(Entries shown Opens)
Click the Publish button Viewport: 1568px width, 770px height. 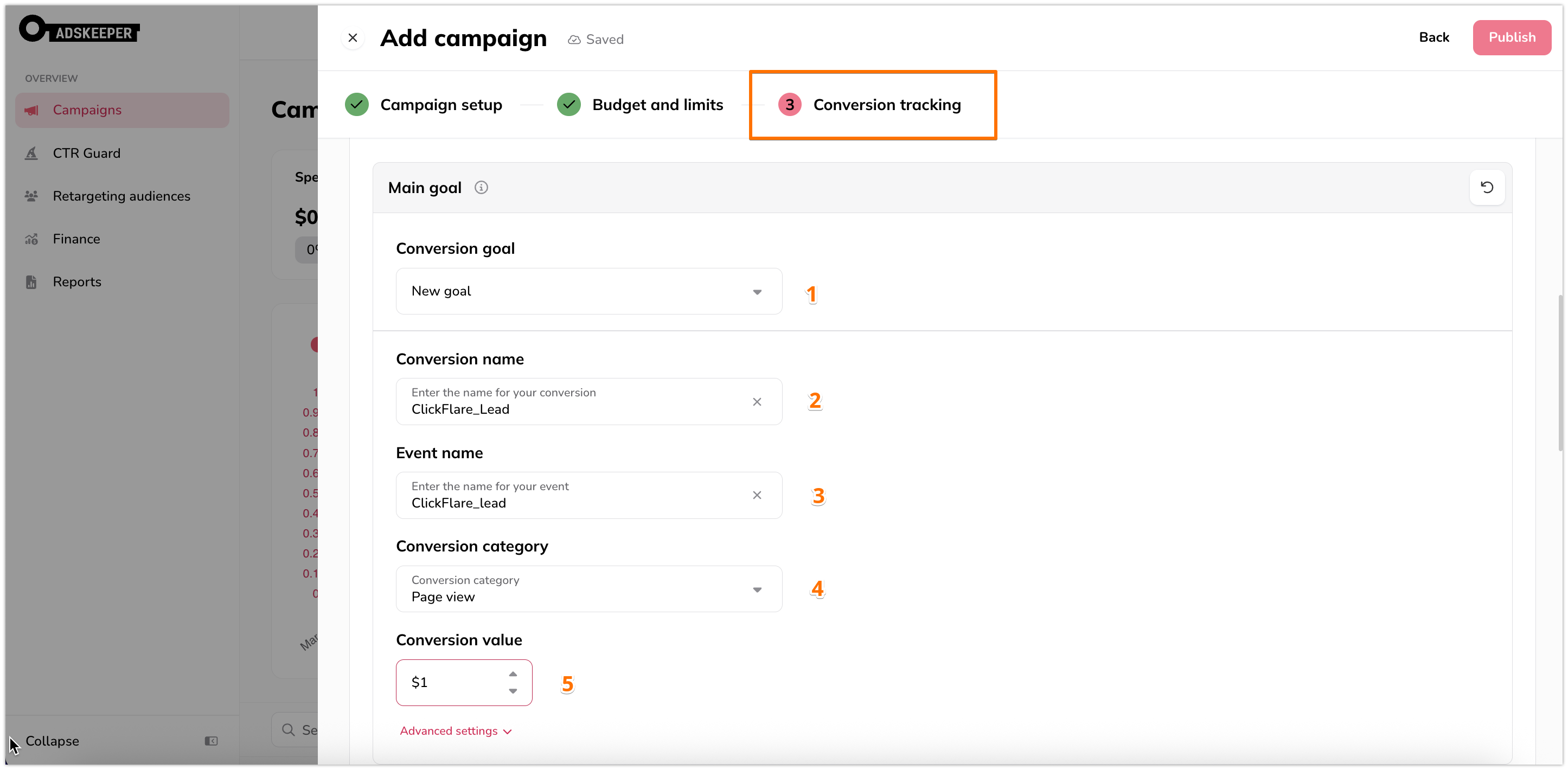[x=1512, y=38]
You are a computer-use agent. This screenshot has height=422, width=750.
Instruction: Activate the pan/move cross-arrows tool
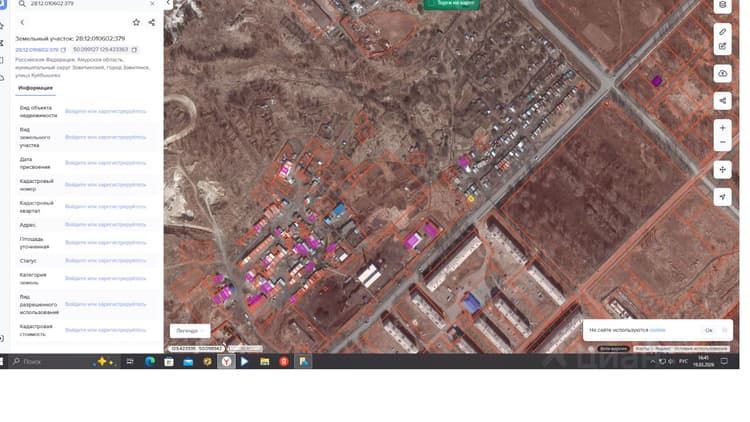722,170
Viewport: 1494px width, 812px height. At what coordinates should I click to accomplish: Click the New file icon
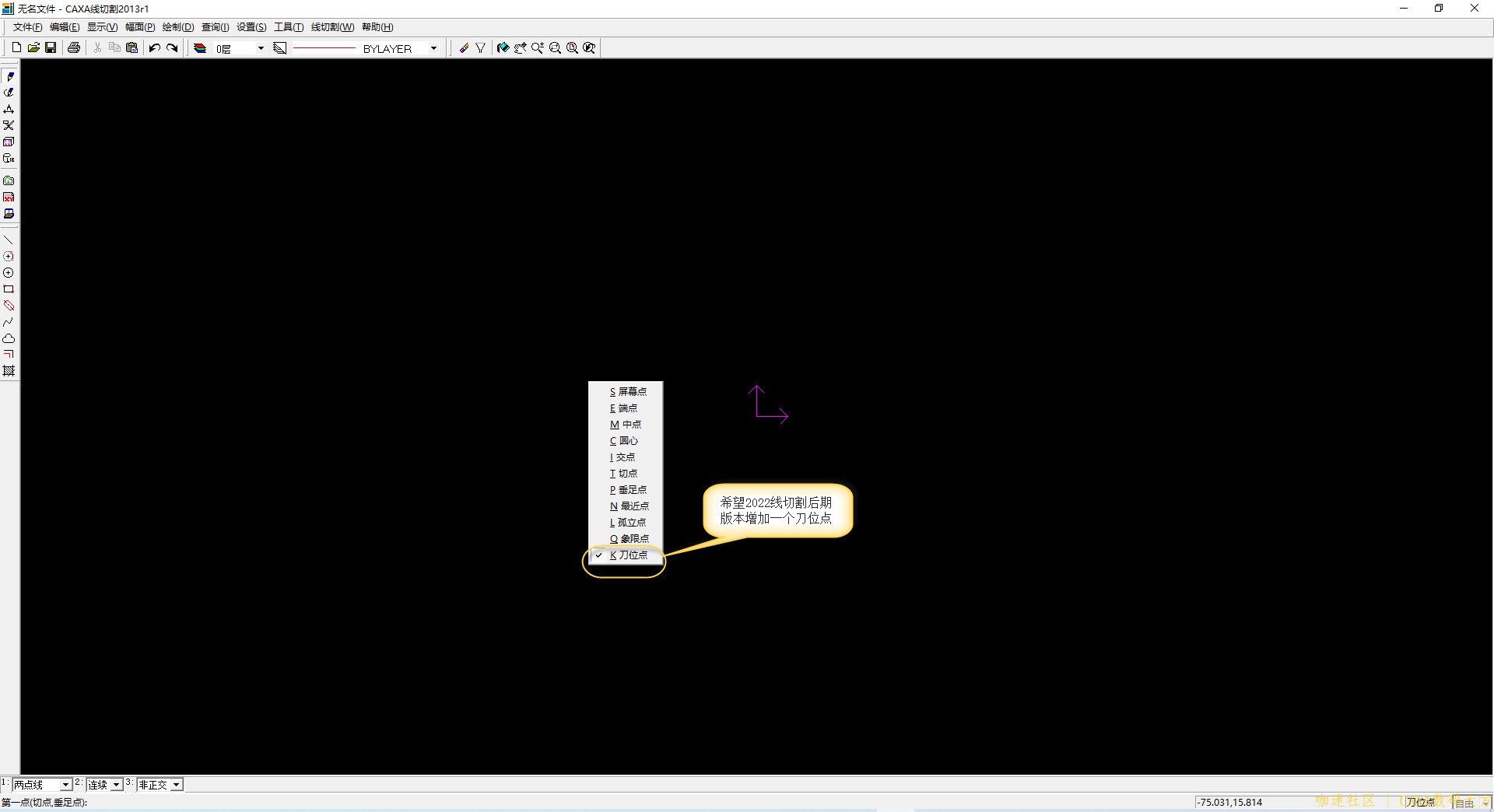[16, 48]
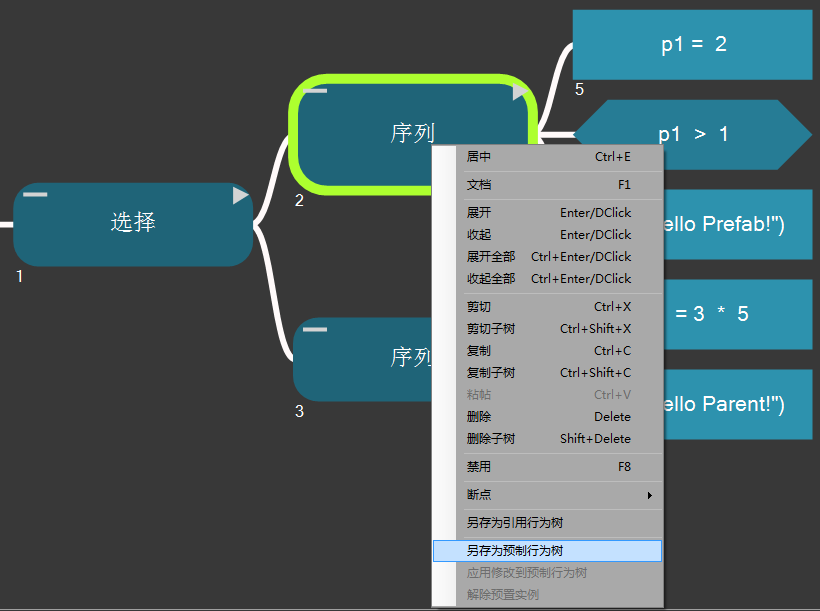Viewport: 820px width, 611px height.
Task: Open the 断点 submenu
Action: (x=548, y=495)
(Entries shown Closes)
#### [Instructions for the task]
In the listing above, find the line containing "Viewport: 1494px width, 812px" and restate it and every later line verbatim, with the pictures left out.

#### [Exercise answer]
Viewport: 1494px width, 812px height. At what coordinates should I click to accomplish: Click the New file icon
[16, 48]
Viewport: 820px width, 611px height.
Task: Open the 断点 submenu
Action: (x=548, y=495)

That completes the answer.